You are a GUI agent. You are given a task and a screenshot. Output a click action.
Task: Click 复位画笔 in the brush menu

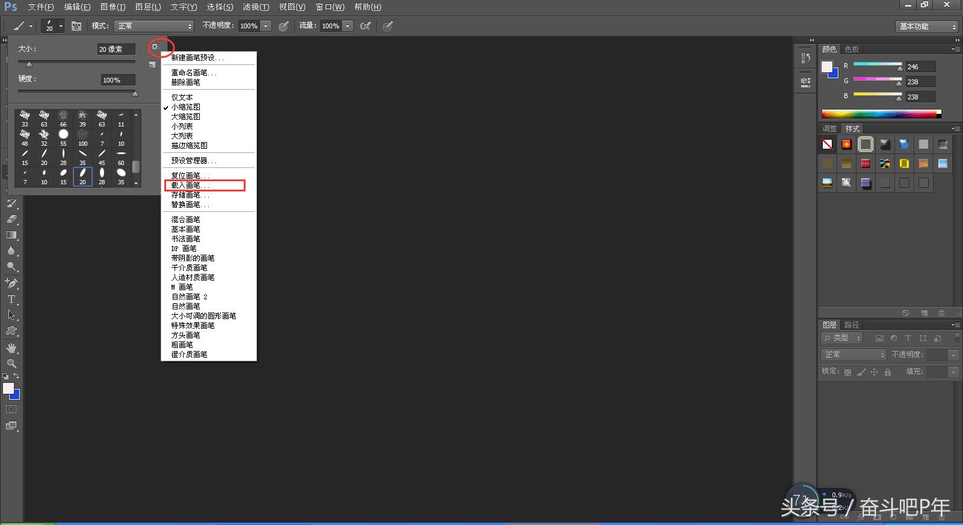190,176
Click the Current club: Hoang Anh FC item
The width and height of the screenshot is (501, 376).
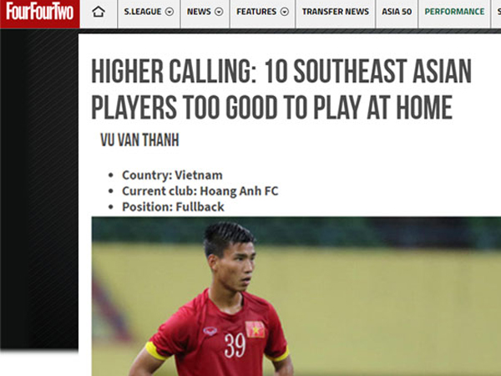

*Task details*
Output every entry above verbatim, but leave out the pictures.

*The answer*
You are a GUI agent. You are given a task and a screenshot. Output a click action.
Task: Click 复位画笔 in the brush menu

190,176
Click the Current club: Hoang Anh FC item
The width and height of the screenshot is (501, 376).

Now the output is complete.